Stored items
◆ ◆ ◆ ◆

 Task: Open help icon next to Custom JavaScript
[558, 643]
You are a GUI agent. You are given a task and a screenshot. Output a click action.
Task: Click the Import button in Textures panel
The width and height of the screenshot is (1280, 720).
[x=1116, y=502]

◆ ◆ ◆ ◆

> [Task goal]:
Set down an exact copy of the entries above.

> [Exercise solution]:
 Task: Open help icon next to Custom JavaScript
[558, 643]
You are a GUI agent. You are given a task and a screenshot. Output a click action.
Task: Click the Import button in Textures panel
The width and height of the screenshot is (1280, 720).
[x=1116, y=502]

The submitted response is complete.